U.S. President Joe Biden denounced the Russian invasion of Ukraine in his first state of the union address, saying Vladimir Putin thought the world could be divided, but the Russian president had been proven wrong. Jabin Botsford/Reuters 1:01
Moscow made new threats of escalation Tuesday, days after raising the spectre of nuclear war. A top Kremlin official warned that the West’s “economic war” against Russia could turn into a “real one.”
Inside Russia, a top radio station critical of the Kremlin was taken off the air after authorities threatened to shut it down over its coverage of the invasion. Among other things, the Kremlin is not allowing the fighting to be referred to as an “invasion” or “war.”

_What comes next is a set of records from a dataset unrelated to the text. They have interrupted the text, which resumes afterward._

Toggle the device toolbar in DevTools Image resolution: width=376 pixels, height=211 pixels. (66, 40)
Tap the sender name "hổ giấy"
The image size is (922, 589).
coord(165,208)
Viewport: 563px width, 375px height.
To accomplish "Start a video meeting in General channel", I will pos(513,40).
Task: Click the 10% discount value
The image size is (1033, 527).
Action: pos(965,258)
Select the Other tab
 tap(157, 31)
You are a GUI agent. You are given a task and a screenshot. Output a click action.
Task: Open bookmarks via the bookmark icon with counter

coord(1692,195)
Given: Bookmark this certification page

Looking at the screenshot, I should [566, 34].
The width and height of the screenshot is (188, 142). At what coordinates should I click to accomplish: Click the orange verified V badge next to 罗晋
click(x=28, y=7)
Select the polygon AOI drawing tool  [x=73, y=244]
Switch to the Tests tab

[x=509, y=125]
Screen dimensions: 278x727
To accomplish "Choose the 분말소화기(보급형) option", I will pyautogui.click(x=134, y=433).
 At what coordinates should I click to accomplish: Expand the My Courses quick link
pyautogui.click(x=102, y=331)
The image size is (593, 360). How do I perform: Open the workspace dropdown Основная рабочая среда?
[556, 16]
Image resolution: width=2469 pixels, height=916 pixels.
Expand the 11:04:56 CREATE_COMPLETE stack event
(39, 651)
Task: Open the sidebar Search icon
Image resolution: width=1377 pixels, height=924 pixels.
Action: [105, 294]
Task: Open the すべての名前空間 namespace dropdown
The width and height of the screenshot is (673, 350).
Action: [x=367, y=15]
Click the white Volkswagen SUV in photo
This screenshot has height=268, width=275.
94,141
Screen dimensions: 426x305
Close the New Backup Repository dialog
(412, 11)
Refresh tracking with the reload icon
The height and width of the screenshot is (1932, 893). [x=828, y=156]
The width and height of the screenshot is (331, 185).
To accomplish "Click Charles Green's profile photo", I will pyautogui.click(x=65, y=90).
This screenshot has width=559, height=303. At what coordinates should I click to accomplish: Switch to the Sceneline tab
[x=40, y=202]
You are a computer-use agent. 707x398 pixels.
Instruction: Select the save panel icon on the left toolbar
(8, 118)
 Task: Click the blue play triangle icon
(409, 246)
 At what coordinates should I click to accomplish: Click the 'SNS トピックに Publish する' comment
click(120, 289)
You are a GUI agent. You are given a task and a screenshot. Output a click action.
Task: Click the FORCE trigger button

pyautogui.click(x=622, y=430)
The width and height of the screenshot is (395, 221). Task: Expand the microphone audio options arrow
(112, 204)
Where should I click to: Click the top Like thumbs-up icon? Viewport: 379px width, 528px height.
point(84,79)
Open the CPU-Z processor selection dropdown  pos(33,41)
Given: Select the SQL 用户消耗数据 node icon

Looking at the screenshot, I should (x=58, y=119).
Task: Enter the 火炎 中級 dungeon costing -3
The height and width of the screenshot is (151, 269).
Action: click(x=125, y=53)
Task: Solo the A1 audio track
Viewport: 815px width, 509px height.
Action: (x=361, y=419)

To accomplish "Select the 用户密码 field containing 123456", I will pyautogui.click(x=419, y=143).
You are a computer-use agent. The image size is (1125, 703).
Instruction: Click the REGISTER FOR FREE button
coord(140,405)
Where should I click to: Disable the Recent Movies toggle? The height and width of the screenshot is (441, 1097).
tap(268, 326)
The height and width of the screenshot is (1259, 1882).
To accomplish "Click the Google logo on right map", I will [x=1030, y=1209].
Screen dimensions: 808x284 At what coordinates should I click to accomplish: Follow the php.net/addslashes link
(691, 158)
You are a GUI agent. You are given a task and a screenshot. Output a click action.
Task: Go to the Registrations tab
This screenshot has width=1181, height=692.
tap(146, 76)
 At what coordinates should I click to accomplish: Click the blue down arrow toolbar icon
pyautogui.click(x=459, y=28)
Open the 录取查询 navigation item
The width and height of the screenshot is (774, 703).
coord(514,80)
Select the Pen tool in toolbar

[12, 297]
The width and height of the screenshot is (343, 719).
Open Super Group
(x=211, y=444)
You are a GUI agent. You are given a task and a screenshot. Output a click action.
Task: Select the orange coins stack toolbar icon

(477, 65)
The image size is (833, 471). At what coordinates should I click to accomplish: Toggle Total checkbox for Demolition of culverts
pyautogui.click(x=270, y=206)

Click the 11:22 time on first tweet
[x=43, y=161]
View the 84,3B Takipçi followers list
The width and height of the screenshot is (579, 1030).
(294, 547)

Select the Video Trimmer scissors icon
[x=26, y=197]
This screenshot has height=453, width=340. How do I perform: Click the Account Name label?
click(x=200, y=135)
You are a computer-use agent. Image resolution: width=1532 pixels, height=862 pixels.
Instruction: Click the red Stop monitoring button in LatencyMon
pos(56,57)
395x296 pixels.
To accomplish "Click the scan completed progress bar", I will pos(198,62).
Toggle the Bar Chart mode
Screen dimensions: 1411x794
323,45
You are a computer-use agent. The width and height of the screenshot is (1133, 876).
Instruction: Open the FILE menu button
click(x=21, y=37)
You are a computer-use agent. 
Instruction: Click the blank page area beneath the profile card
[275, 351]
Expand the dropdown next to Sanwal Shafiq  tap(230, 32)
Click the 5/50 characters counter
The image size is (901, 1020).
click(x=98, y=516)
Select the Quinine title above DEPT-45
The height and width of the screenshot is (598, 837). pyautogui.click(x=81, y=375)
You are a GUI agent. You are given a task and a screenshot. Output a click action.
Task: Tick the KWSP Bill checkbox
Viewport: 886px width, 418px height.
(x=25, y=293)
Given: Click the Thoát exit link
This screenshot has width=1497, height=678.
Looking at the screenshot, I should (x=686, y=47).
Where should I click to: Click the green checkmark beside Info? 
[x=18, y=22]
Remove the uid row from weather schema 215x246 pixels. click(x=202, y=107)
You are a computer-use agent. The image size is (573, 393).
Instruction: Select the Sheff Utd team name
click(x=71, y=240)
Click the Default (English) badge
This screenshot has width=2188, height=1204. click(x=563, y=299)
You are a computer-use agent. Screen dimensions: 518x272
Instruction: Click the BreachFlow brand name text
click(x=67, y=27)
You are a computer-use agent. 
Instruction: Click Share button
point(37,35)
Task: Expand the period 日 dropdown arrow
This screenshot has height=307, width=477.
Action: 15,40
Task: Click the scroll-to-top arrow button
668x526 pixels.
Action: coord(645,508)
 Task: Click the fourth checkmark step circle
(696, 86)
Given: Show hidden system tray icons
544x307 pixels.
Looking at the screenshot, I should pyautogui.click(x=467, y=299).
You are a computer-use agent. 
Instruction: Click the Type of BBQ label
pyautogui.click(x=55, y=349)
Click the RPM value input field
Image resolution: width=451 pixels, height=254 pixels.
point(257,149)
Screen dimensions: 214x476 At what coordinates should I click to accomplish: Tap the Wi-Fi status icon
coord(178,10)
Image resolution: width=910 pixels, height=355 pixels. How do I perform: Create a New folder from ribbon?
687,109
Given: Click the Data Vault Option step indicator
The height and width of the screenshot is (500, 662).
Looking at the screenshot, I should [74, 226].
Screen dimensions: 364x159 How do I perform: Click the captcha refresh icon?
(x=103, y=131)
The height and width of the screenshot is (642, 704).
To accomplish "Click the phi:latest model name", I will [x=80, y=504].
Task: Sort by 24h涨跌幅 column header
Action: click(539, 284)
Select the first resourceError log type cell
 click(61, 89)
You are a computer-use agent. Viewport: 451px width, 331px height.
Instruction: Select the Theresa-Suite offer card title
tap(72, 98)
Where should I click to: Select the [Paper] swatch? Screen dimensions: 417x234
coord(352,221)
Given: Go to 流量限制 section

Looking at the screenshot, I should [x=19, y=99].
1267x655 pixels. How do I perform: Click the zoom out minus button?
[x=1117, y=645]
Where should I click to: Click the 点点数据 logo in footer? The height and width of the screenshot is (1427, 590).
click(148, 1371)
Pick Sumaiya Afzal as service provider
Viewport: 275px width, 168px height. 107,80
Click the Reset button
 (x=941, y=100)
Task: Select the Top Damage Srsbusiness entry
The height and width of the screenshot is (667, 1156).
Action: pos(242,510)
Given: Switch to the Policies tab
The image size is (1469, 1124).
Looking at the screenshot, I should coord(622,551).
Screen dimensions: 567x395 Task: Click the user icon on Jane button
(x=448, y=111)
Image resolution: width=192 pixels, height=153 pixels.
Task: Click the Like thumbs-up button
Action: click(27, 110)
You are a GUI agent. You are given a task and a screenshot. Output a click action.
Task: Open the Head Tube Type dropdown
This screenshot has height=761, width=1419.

Ukraine’s Defence Ministry, meanwhile, said it had evidence that Belarus, a Russian ally, is preparing to send troops into Ukraine.
A ministry statement posted early Wednesday on Facebook said the Belarusian troops have been brought into combat readiness and are concentrated close to Ukraine’s northern border. Belarusian President Alexander Lukashenko has said his country has no plans to join the fight.